Background: Sex differences in experimental stroke are well documented, such that adult males show worse outcomes compared to adult females, including greater infarct volume, increased stroke-induced mortality and more severe sensory-motor impairment. Based on recent evidence that gut dysbiosis may be an early response to stroke, the present study tested the hypothesis that in the acute phase, stroke will result in greater permeability of the gut blood barrier and gut dysbiosis in males as compared to females.
Method: Male and female Sprague Dawley rats (5-7 months of age) were subject to endothelin (ET)-1-induced middle cerebral artery occlusion (MCAo). Fecal samples, blood draws and sensory motor tests were conducted pre and 2d after MCAo. Fecal samples were analyzed for 16s sequencing and short chain fatty acids (SCFAs). Gut permeability was assessed in serum samples using biomarkers of gut permeability as well as functional assays using size-graded dextrans.

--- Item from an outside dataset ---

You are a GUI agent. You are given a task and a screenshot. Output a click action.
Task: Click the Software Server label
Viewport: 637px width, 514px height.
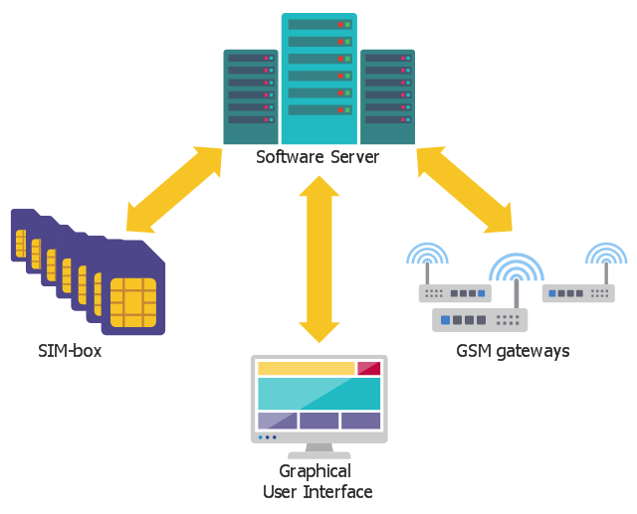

Results: We confirmed stroke-induced sex differences, including greater mortality and sensory motor deficit in males as compared to age-matched female rats. Remarkably, fecal 16s sequencing showed greater bacterial diversity in females at baseline (prior to stroke) while 2 days after stroke, these measures were similar between the sexes. In contrast, fecal levels of short chain fatty acids (SCFAs) which are usually beneficial, were higher in males. MCAo-induced gut permeability was much worse in males as compared to females, as indicated by histological analysis, biochemical markers in serum, and serum measurement of fluorescent-labeled dextrans following oral gavage. Additionally, males had higher serum levels of proinflammatory cytokines IL-17A, MCP-1, IL-5 and EGF compared to females after stroke. Predictive modeling indicated that markers of gut permeability were associated with stroke-induced sensory-motor impairment.
Conclusions: Poor stroke outcomes in adult males is mirrored by increased gut permeability in this group. Additionally, these data suggest that constitutive sex differences in the diversity and richness of gut microbial communities may predispose better functional outcomes after stroke in females, and support the idea that preventative modification of the gut microbiome may reduce the risk for stroke in vulnerable populations such as the elderly or those with co-morbid conditions.